Jedoch sprechen überwiegende Gründe im Ergebnis der summarischen Prüfung im einstweiligen Rechtsschutzverfahren für die Annahme eines wichtigen Grund für das Nichterscheinen der Antragstellerin. Zwar führt nicht bereits die bloße Erkrankung des Kindes zur Annahme eines wichtigen Grundes für das Nichterscheinen zum Termin. Denn auch bei einer Erkrankung kann der Termin wahrgenommen werden, soweit eine anderweitige Be-treuungsmöglichkeit sichergestellt ist oder die Krankheit nicht so ausgeprägt ist, dass eine Mitnahme des zum Zeitpunkt des Meldetermins 5 Monate alten Kindes nicht möglich ist. Vorliegend spricht zwar gegen eine besonders stark ausgeprägte Erkrankung am Freitag den 26.04.2013 der Umstand, dass die Antragstellerin an diesem Tag noch keinen Arzt mit ihrem Kind aufgesucht hat. Für eine akute ausgeprägte Erkrankung spricht jedoch der Umstand, dass der Sohn zwei Tage später stationär im Krankenhaus aufgenommen wurde und hier bis zum folgenden Samstag verblieb.

Die gerichtliche Anordnung der aufschiebenden Wirkung hat zur Folge, dass keine Maßnahmen zur Durchsetzung oder Vollstreckung des Verwaltungsaktes eingeleitet oder durchgeführt werden dürfen. Bereits eingeleitete Maßnahmen sind einzustellen. Es tritt ein vorläufiger Schwebezustand ein, der bis zur Klärung der Rechtmäßigkeit des angefochtenen Verwaltungsaktes durch Abschluss des Verfahrens den "status quo ante" beibehält. Während dieses Schwebezustandes darf die Behörde keine Folgerungen aus dem angefochtenen Bescheid ziehen. Bei der Entziehung von Leistungen muss deshalb, wenn Widerspruch eingelegt wird der kraft Gesetz oder durch gerichtliche Anordnung aufschiebende Wirkung entfaltet, zunächst weiter die Leistungen nach dem alten Verwaltungsakt gewährt werden (BSG NZS 98, 300; Meyer-Ladewig, SGG, § 86 a Rdnr. 5).

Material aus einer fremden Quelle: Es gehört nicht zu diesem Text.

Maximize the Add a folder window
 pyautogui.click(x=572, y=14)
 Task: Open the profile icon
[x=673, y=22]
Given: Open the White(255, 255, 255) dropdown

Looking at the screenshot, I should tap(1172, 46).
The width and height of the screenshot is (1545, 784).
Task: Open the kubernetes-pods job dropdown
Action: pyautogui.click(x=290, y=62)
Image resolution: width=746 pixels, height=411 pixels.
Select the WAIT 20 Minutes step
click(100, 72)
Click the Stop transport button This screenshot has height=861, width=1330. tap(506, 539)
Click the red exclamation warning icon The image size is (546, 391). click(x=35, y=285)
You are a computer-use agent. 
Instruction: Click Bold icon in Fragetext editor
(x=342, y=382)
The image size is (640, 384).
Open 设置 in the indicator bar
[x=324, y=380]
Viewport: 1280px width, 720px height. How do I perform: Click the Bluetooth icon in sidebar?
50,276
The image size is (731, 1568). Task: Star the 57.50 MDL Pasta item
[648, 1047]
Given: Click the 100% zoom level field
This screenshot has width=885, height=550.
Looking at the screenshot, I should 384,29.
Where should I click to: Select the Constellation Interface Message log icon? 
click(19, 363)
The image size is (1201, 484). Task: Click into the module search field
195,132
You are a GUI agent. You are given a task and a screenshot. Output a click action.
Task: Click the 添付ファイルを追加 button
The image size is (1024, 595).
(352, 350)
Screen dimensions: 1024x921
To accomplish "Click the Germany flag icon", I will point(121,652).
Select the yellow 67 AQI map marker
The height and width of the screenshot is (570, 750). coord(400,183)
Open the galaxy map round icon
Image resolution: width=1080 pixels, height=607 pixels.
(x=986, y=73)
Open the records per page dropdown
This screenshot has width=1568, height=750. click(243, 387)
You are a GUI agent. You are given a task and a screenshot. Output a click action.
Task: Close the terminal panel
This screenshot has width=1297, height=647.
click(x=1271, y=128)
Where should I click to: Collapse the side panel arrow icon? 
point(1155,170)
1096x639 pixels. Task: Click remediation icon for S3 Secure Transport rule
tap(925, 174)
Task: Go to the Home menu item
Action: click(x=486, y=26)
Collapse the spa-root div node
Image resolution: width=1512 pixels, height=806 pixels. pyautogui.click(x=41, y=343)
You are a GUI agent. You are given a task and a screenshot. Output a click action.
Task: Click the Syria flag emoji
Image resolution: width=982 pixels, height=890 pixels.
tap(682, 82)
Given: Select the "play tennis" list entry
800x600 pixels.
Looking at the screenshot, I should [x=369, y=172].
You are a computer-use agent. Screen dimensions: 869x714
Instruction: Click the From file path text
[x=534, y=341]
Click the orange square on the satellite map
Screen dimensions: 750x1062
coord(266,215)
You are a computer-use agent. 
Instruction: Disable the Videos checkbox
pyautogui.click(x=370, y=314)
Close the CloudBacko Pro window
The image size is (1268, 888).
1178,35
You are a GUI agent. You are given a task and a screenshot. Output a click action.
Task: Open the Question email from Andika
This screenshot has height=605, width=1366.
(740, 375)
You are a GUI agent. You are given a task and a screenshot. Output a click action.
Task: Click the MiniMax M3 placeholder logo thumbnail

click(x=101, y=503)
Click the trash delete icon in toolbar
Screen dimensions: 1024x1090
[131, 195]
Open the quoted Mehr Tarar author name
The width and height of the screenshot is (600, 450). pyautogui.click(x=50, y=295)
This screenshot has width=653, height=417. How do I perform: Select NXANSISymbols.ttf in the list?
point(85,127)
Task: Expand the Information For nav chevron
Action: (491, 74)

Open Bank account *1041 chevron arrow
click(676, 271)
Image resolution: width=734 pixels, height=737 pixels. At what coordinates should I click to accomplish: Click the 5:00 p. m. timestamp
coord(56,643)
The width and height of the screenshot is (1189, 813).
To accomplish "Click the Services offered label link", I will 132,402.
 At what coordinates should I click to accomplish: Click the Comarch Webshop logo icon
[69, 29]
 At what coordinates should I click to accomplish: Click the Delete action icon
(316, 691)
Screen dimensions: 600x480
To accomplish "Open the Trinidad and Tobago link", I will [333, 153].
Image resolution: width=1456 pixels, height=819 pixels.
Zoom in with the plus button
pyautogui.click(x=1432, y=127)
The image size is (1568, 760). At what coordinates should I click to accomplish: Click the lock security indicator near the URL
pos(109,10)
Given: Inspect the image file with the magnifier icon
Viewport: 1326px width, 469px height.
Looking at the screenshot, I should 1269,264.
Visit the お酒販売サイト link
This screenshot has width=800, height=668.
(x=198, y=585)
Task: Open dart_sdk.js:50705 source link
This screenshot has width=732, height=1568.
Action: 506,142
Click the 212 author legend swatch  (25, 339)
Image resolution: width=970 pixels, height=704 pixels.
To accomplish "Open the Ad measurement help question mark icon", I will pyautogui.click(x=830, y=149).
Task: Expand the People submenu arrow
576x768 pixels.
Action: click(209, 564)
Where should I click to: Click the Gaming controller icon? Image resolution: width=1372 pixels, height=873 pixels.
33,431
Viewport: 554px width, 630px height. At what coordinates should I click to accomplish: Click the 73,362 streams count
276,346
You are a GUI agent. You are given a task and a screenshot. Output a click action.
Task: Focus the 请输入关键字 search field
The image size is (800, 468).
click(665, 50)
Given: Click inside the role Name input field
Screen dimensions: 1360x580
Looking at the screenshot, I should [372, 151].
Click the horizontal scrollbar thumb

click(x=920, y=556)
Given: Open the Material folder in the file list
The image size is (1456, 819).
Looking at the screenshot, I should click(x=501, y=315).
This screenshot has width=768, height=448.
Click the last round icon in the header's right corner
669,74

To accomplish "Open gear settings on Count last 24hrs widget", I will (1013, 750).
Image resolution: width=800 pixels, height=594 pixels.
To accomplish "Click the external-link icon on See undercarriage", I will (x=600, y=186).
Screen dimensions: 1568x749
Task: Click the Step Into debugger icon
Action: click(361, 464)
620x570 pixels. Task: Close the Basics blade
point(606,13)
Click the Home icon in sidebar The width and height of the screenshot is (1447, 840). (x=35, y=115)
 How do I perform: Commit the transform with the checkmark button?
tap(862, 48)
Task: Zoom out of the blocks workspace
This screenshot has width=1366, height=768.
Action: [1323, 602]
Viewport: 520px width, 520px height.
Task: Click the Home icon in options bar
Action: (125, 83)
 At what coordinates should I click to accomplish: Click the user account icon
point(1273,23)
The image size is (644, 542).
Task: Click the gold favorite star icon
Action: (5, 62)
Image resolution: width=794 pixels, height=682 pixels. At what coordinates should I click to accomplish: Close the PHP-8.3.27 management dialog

Für die Antragstellerin hat das zur Folge, dass mit der Anordnung der aufschiebenden Wirkung der Antragsgegner vorläufig verpflichtet ist, an sie die für den Bewilligungszeitraum festgesetzten Leistungen zur Sicherung des Lebensunterhalts ohne Berücksichtigung der Minderung aus dem Bescheid vom 15.05.2013 auszuzahlen.

Die Kostenentscheidung beruht auf einer entsprechenden Anwendung der §§ 183, 193 SGG.

III.

Dieser Beschluss ist gem. § 172 Abs. 3 Nr. 1 SGG unanfechtbar, da in der Hauptsache die Berufung gem. § 144 Abs. 1 Nr. 1 SGG ohne Zulassung nicht zulässig wäre. Denn der erforderlich Berufungsstreitwert von 750,00 EUR wird nicht erreicht.